The market for tokenized real-world assets has swelled to $51 billion, marking a 42% jump since the start of the year. Private credit is the engine behind most of that growth, with Figure, a key player in the sector, driving a large share of the activity.
Private credit takes the lead
Tokenized versions of assets like loans, bonds, and mortgages now represent the biggest chunk of the RWA market. Private credit — loans made outside the traditional banking system — has become the dominant category as firms look to put debt instruments on blockchain rails. Figure, which originated more than $5 billion in home-equity loans and then tokenized them, has been a central force in that expansion.
The company's model uses blockchain to speed up loan origination and settlement, cutting out layers of intermediaries. That efficiency has attracted both borrowers and investors, and the numbers bear it out: Figure's tokenized loan pool alone accounts for a significant slice of the overall $51 billion figure.
Why the 42% jump matters
The year-to-date increase is not just a rounding error. In dollar terms, the market has added roughly $15 billion in value since January. That pace of growth suggests that institutional investors are moving past pilot projects and into serious deployment of capital in tokenized assets. While crypto markets have seen their own ups and downs, the RWA sector has largely marched upward, insulated from the volatility of purely digital tokens.

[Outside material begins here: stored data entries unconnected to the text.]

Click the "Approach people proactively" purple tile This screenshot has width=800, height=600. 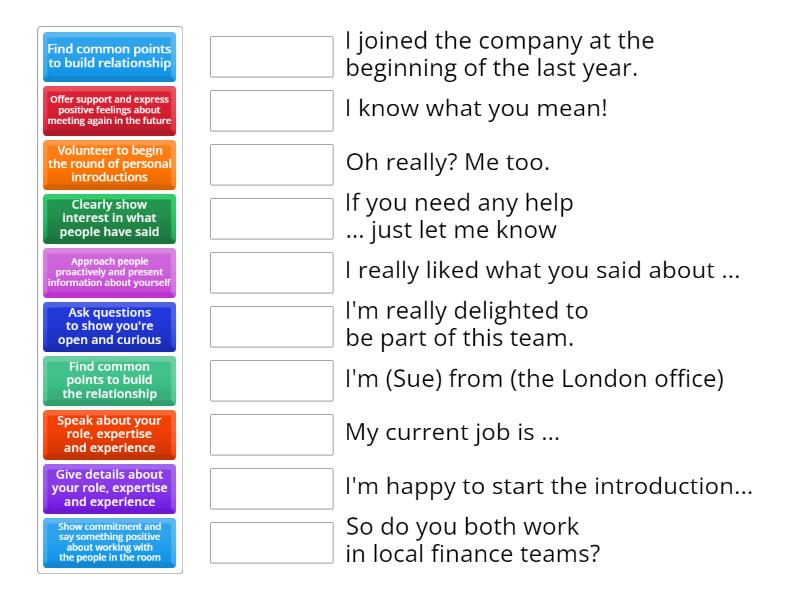coord(110,272)
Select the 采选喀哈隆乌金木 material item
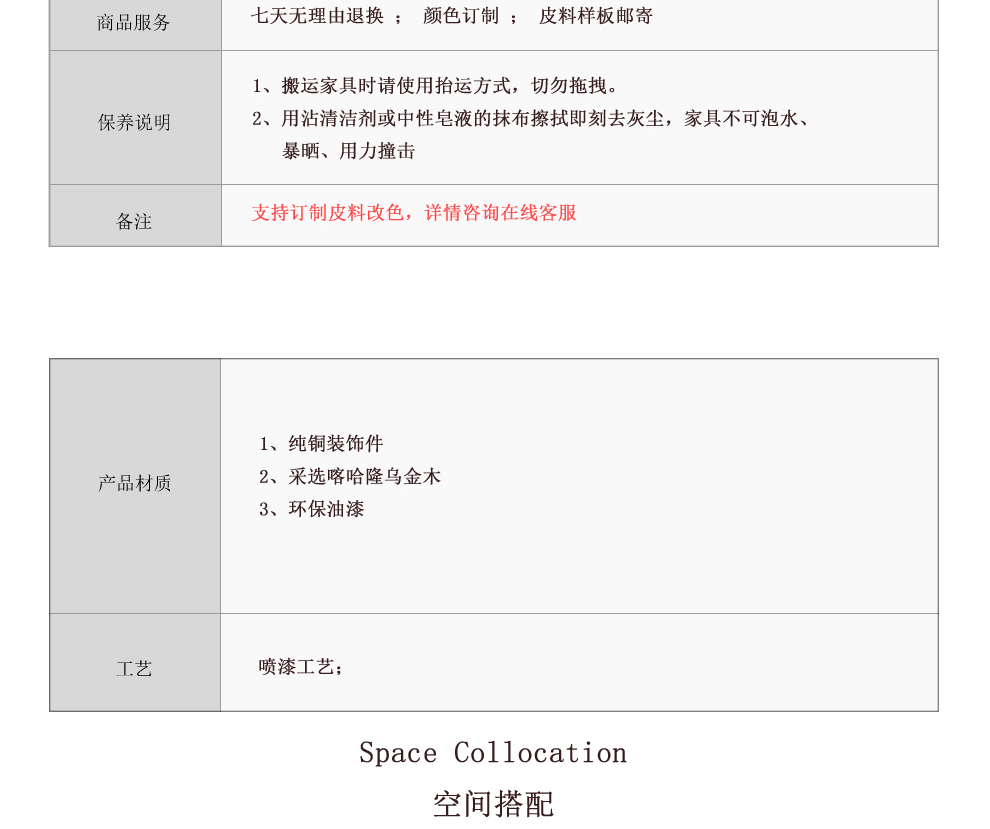Viewport: 990px width, 829px height. pos(350,476)
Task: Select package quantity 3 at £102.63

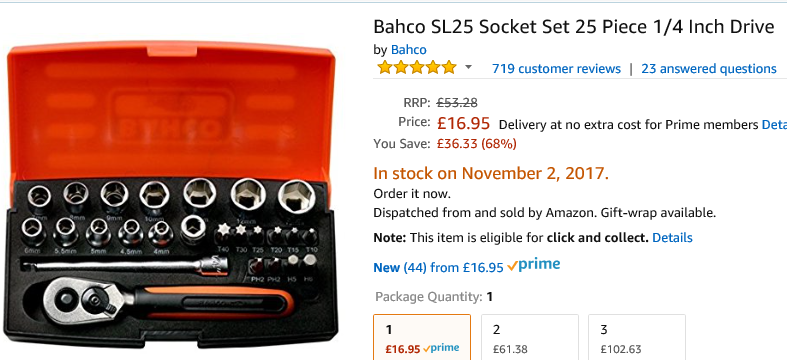Action: (x=636, y=337)
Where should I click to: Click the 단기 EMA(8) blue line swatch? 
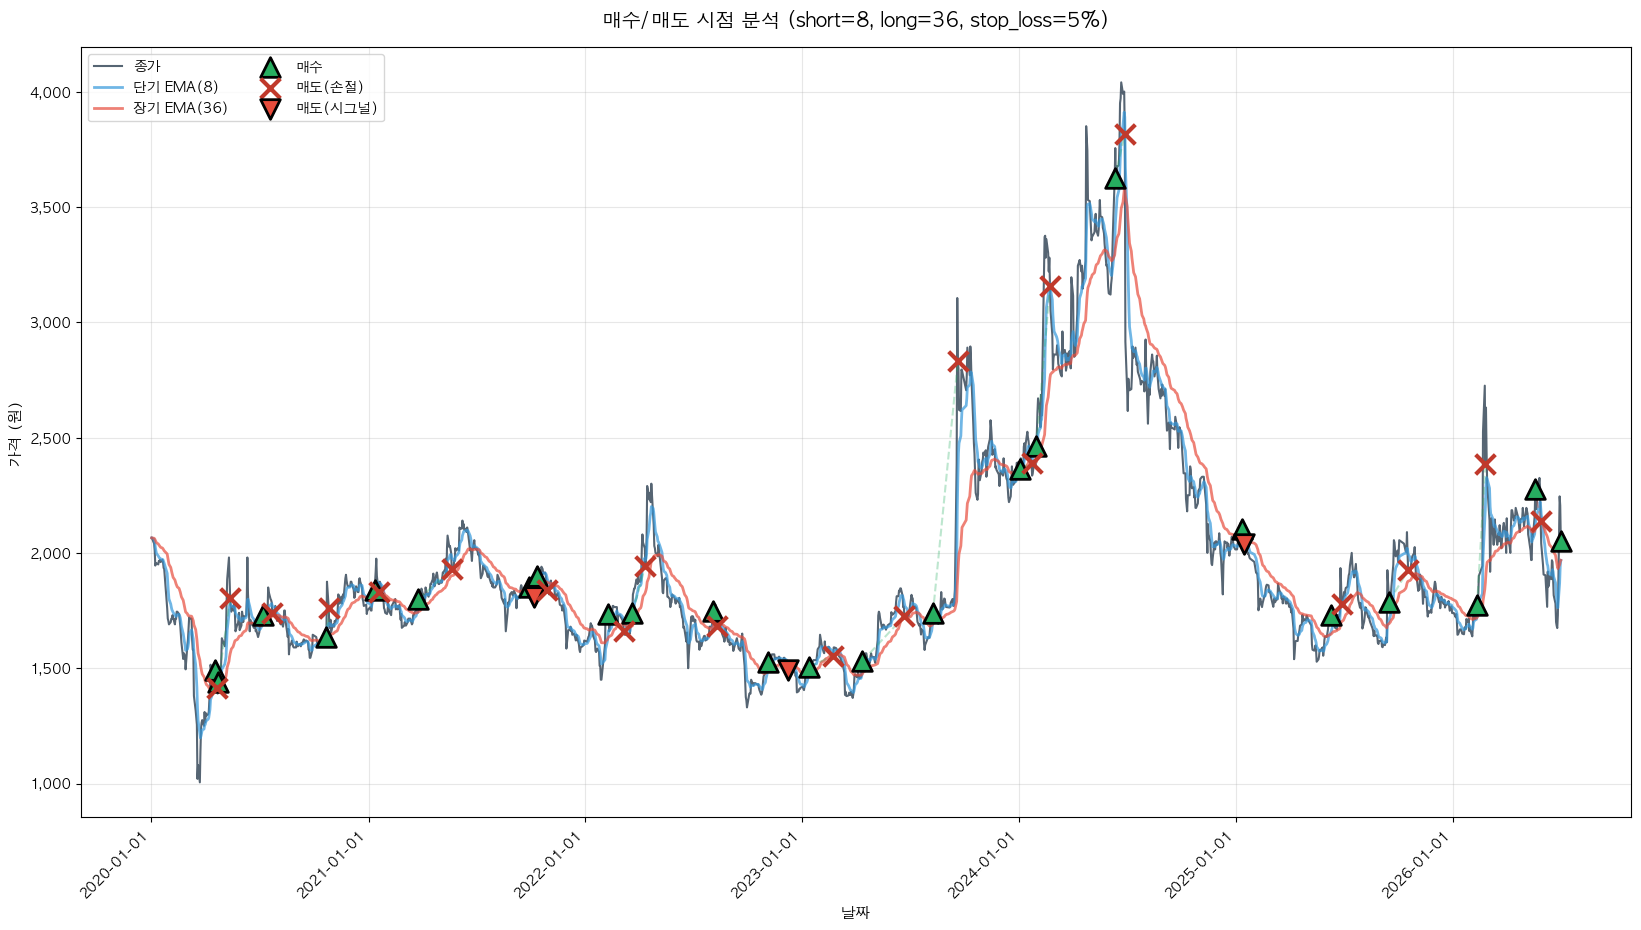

Regulators in several jurisdictions are still working out how to classify and oversee these instruments. But the market's expansion shows that demand is outstripping the pace of rulemaking, at least for now.
Figure is not stopping with home-equity loans. The company has begun tokenizing other types of consumer credit and is exploring corporate debt as well. If those efforts gain traction, the $51 billion figure could look small by year-end.
Investors are watching whether other lenders follow Figure's playbook. The technology is not proprietary, but the scale advantage is real. Figure's ability to originate, tokenize, and distribute loans all in-house gives it a cost edge that smaller competitors lack.
The unresolved question is how secondary markets for these tokenized assets will develop. Right now, most trading happens through private placements or limited liquidity pools. Broader exchange listings could unlock another wave of growth — or raise new questions about price discovery and investor protection.